Well, if you had these experiences I understand it must be really hard. That is awful and re-traumatizing. Did this happen with one therapist? Maybe you can discuss this with your new therapist?
 
I get the part of abandonment. My last T told me to contact her anytime, she encouraged it even when I told her I didn't want to develop a dependent relationship/attachment. In fact, she would text me to ask if I was doing okay before I ever started contacting her outside of therapy. In the end, she wasn't there for me like she promised and that hurt so bad. She couldn't be the mother figure I craved.

I think voicing your concerns to your new T will be really important and you can work on it from there. I will be bringing it up with mine too now that you have me thinking on it.
 
She couldn't be the mother figure I craved.
I totally understand this, and this is where my problem lies. This T is an older woman like my last T so they are like a mother figure and like you I crave a mother figure who is kind and caring. But my head knows that I shouldn't get attached as they are not my mother and never will be. But that little girl inside me ..... she ruins it lol
 
This is why I'm glad my new T is only about 10-15yrs older than me. My 1st one was only a couple years older than my own mother and very easily fitted my ideal role of a mother figure.
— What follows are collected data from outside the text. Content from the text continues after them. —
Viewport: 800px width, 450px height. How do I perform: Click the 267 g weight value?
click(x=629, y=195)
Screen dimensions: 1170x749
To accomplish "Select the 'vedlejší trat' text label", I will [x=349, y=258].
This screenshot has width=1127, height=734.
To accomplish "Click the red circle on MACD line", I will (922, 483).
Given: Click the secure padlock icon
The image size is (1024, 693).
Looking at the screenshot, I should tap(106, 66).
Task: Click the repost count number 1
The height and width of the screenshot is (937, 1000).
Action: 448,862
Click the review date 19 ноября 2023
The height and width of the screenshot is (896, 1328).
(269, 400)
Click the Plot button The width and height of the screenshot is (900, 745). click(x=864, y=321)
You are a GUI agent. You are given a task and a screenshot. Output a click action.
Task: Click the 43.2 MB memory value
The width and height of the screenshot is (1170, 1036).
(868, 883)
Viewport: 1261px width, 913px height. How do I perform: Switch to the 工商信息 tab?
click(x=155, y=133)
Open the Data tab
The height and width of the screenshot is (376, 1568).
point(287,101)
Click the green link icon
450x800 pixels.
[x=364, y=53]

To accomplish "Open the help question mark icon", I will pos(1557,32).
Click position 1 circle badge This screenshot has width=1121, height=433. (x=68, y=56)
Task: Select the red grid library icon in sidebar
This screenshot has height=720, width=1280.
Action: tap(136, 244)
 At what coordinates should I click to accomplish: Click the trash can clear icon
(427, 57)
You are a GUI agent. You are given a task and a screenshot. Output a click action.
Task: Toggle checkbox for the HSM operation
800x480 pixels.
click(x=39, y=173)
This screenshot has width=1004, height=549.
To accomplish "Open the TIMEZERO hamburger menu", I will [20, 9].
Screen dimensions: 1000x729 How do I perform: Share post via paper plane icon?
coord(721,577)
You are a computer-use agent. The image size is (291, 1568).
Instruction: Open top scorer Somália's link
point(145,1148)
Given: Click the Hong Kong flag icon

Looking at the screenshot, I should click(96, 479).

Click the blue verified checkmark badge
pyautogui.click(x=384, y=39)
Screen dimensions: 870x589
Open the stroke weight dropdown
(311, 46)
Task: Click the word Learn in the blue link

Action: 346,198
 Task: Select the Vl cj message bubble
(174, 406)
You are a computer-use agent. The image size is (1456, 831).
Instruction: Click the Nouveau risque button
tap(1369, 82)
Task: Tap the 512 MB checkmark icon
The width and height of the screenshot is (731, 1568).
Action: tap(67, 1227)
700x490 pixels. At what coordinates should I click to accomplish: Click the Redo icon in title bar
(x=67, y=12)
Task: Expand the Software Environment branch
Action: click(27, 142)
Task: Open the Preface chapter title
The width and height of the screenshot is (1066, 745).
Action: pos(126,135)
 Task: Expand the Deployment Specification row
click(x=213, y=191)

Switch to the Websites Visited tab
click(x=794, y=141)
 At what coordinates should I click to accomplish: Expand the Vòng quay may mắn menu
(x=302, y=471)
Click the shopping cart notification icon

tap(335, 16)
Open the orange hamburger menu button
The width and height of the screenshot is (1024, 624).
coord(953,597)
Can I ask why you have changed T's? Is it for this issue specifically?
 
I think that its about finding a healthy balance. Yes, we need to have a certain level of trust in our therapists, but at the same time, they are paid professionals and that relationship can end at any time for any reason. This is why I think it can actually be detrimental to become TOO attached. We deal with some very heavy issues, granted, but the therapists job is not to be a surrogate friend, a surrogate mother (or father). Their job is to essentially guide us in our healing.

I think that many of us have these struggles BECAUSE we have boundary issues. That is, other people who have strong boundaries wouldn't view these professional relationships in quite the same way because they know how to keep a healthy distance.

Find what works for you, but remember that its a professional working relationship at best. Anything more is simply not healthy.
 
Can I ask why you have changed T's? Is it for this issue specifically?
umm kinda of a long story.
Basically I got dropped very suddenly by my old T. She was taking 5 weeks off and only told me at the end of the last session with her before she was taking the time off. This was on a fri and I had my next appointment scheduled for a fri in 5 weeks time. She said in the session when she said she would be away she could organise another T for me to see while she was away, I didn't say at the time that I wanted to see another T but after when I got home I was angry she hadn't given me any notice of her being away so I txt and said could I have the contact details of this other T. On the mon she txt to say she had a nice T that was willing to see me and could I come in for an appointment that afternoon. So I went to see her that afternoon only to be told that she feels I need to see someone on a regular basis and she cant give me that so she was passing me onto this new T.

WOW ok so no notice just passed on to someone new. You can imagine how hurt I was as we had quite a long history together. I am maybe thinking she is not well but that is not the point. I guess it is a good thing for me to be moving on to a new T as I was just going round in circles with my old T. So I knew it was for the best but it still hurt.
 
but remember that its a professional working relationship at best
My head knows this my heart and that little child inside that wants to be loved and cared for is the problem, I guess this is why im in therapy! I find the therapeutic relationships one of the hardest relationship ever, its not a "normal" relationship.
 
I do best with rough handling. Left to my own devices I turn into a puddle of goo.

This doesn't mean that theyre unkind, mean, abusive, et al. It's a particular flavor of honesty, that I simply happen to deal best with.

It's also why I usually see men. Men can ooze sympathy and gooeyness all over a person, too, it's a personality trait / not a gender one. But men are less likely to 'Oh there, there, you poor thing..." And more likely to cut through the BS.